Pension trustees and professional advisers are already experiencing increased demand. Structures such as trusts, FICs, and insurance policies take time to establish correctly, legal drafting, trustee selection, HMRC registration, and investment setup all have lead times. Anyone relying on last-minute implementation in early 2027 risks poor execution or being unable to complete planning before the deadline.

The advice from professional estate planners is consistent: if your pension forms a material part of your expected estate, act in 2026.

Frequently asked questions

Will defined benefit (final salary) pensions also be affected? The rules primarily target defined contribution schemes. Defined benefit schemes have different mechanics, but death benefits (such as lump sum payments) may be caught. Dependant's scheme pensions from defined benefit arrangements remain exempt. Specialist advice is essential for those with significant DB benefits.

Does the change affect pensions already in payment? The legislation targets unused pension funds and death benefits. Once pension funds have been drawn and are held personally, the normal estate rules apply to those assets. [1]

What if I die before April 2027? The change applies from 6 April 2027. Estates where death occurs before that date are not affected, and pensions remain outside the estate under current rules.

Can I simply take all my pension now to avoid the change? Taking a large pension lump sum has immediate income tax consequences (taxed at your marginal rate) and may be more costly than planning around the IHT change. The decision requires careful modelling of both tax positions.
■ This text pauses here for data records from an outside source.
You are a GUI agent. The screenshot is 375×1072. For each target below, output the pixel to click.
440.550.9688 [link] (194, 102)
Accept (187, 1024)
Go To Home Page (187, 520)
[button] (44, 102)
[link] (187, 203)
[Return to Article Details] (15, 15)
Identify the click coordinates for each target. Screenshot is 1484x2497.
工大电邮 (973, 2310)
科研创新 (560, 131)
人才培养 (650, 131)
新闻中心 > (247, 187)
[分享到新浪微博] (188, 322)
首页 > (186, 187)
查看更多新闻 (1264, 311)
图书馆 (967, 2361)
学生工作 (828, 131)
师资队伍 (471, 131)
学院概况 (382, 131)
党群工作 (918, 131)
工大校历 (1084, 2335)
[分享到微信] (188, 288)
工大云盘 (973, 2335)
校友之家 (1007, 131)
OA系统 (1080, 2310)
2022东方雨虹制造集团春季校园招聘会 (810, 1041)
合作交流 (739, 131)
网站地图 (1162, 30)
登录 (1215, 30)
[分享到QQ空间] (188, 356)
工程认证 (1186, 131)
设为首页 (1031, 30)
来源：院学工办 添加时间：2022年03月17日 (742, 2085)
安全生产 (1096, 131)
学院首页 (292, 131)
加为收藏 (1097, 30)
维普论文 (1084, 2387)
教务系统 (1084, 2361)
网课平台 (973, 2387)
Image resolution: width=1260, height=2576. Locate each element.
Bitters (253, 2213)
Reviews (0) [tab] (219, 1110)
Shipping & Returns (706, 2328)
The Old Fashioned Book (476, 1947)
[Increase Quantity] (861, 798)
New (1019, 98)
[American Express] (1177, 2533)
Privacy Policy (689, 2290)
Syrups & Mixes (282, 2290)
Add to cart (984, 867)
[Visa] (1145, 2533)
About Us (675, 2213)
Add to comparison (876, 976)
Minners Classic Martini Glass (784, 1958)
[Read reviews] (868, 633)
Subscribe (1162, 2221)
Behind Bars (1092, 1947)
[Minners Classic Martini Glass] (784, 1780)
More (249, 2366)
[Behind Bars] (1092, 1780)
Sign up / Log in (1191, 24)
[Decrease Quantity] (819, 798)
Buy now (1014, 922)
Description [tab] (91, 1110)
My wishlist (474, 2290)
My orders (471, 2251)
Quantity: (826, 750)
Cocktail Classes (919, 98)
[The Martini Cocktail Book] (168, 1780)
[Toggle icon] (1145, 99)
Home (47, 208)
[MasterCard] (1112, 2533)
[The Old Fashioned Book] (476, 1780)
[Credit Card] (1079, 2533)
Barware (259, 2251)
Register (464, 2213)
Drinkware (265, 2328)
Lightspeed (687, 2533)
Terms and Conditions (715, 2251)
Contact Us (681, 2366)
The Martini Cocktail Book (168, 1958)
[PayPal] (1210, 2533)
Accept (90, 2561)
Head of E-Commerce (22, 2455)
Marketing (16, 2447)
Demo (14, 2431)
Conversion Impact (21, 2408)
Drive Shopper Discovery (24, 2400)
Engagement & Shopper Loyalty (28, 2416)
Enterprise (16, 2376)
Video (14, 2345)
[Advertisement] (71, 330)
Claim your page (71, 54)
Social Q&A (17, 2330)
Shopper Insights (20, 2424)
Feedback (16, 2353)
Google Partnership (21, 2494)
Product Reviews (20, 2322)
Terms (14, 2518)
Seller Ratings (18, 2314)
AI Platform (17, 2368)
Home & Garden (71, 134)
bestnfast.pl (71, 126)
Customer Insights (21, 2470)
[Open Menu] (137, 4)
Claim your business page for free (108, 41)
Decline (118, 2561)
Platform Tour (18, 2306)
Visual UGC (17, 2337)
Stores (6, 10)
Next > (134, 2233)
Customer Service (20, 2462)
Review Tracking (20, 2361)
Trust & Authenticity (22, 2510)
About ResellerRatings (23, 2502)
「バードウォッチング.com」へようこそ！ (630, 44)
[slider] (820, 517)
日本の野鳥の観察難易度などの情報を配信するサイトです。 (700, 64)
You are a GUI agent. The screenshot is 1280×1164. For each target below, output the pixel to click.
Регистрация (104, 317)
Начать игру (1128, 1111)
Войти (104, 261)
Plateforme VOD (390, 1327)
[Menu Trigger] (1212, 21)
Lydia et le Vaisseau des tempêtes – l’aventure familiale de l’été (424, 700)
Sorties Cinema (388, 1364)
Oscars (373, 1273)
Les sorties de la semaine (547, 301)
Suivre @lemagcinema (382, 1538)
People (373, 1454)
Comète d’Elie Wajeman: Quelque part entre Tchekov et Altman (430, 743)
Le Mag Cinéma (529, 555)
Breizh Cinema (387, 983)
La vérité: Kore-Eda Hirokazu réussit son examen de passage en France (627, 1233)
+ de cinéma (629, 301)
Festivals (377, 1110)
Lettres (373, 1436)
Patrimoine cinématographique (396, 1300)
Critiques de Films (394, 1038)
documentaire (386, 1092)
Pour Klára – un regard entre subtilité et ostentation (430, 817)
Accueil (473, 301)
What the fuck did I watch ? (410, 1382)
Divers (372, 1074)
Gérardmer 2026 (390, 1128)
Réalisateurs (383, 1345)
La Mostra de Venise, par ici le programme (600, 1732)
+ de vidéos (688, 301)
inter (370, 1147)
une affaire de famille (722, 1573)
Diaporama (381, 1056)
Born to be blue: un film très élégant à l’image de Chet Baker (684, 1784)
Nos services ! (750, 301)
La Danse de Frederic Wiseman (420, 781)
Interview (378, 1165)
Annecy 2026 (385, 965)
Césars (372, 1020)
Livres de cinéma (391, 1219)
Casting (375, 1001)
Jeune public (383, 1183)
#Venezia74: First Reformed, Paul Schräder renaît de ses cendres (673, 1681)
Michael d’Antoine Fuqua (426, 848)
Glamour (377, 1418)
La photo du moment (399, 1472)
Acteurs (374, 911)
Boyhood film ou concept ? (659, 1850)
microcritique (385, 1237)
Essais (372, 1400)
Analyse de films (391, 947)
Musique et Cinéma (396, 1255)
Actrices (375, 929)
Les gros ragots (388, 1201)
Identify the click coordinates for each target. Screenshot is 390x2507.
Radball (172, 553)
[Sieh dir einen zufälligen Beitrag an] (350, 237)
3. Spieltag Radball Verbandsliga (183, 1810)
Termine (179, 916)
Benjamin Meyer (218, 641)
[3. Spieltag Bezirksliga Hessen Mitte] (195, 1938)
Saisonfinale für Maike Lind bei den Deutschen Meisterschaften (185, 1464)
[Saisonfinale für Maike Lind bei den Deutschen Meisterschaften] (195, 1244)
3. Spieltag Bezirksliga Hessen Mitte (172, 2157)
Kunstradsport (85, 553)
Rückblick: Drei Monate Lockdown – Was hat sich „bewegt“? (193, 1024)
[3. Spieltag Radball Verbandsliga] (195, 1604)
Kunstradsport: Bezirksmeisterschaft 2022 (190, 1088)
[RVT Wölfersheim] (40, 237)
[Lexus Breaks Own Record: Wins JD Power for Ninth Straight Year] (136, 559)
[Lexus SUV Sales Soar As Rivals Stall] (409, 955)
Is this change definitely happening? The October 2024 Budget announcement has been followed by official government guidance confirming the 6 April 2027 start date. Readers should verify the current status with a specialist adviser or via current HMRC guidance. [1]

This article provides general information only and does not constitute personal financial or tax advice. Rules described reflect confirmed legislation for April 2027. Tardi Group recommends seeking professional advice to assess your specific circumstances.

References

  1. Inheritance Tax on unused pension funds and death benefits, GOV.UK. Accessed 27 April 2026.